El punto (p*; q*) denota la hipotética situación de equilibrio. La línea horizontal roja marca el precio máximo pM donde la cantidad ofrecida disminuye al nivel qO y la cantidad demandada aumenta a qD. De allí que se produzcan cortes de luz.

Pero dado que la cantidad de energía disponible es qO, el precio que el mercado está dispuesto a pagar por esa cantidad es cT (costo total). El costo total de la energía se distribuye en el precio pM (precio máximo) y otros costos asociados a estar en desequilibrio y asegurarse tener energía. Como ejemplificaba Lacha, por tener que alquilar generadores eléctricos, que ubican al costo energético no sólo por encima de pM, sino también por encima de p*.

Hay otros costos que se pueden mencionar como la perdida de mercadería (por ejemplo en frigoríficos, supermercados, o en las heladeras de las viviendas). También se podrían agregar costos de planificación y transacción dado que los cortes energéticos (al menos hasta ahora), en general no han sido anunciados. O actividades industriales que requieren tiempo poner su maquinaria en funcionamiento (costo por caída de producción y por lo tanto de ventas). El listado podría seguir con numerosos ejemplos.

Ahora bien, es cierto que un aumento de tarifas no resulta en un aumento de cantidad ofrecida de manera inmediata, pero sí es un primer paso necesario.
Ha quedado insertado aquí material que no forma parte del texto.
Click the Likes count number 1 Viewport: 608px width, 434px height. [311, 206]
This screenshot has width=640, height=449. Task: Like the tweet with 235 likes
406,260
Lo que no se puede es tener la ilusión de tener un mercado equilibrado con un precio fuera de equilibrio. Que los procesos económicos llevan tiempo ya era noticia vieja en la época de Adam Smith.

Nótese, primero, que este análisis es similar al de otros mercados con precios intervenidos o no libres en Argentina como el dólar durante el cepo cambiario o las universidades pública gratuitas (precio cero). En segundo lugar, aumentar el precio de pM a p* hace desaparecer el costo que se paga por fuera del precio (cT – pM). En tercer lugar, este simple gráfico es también un marco teórico simple para otros aumentos que vendrán (por ejemplo transporte público.)

Cuando el precio se encuentra por debajo de equilibrio, la pregunta a responder es de qué forma el consumidor paga la diferencia entre pM y cT. ¿Baja calidad del transporte público? ¿Accidentes de tren? ¿Teniendo que operar en el mercado ilegal decambios? ¿Baja calidad edilicia y educativa? Etc… De lo contrario el análisis de costo-beneficio se encuentra sesgado.

Otra manera de interpretar este gráfico es que el famoso “ajuste salvaje”, como le gusta llamarlo a los heterodoxos en Argentina, de hecho ya ocurre. Lo que sucede es que el mismo se encuentra camuflado fuera del precio y se sufre por otros costos asociados como los mencionados arriba. En lugar de aumentar el costo de la energía, se lo pone al productor en la necesidad de alquilar generadores eléctricos de emergencia o cerrar su negocio.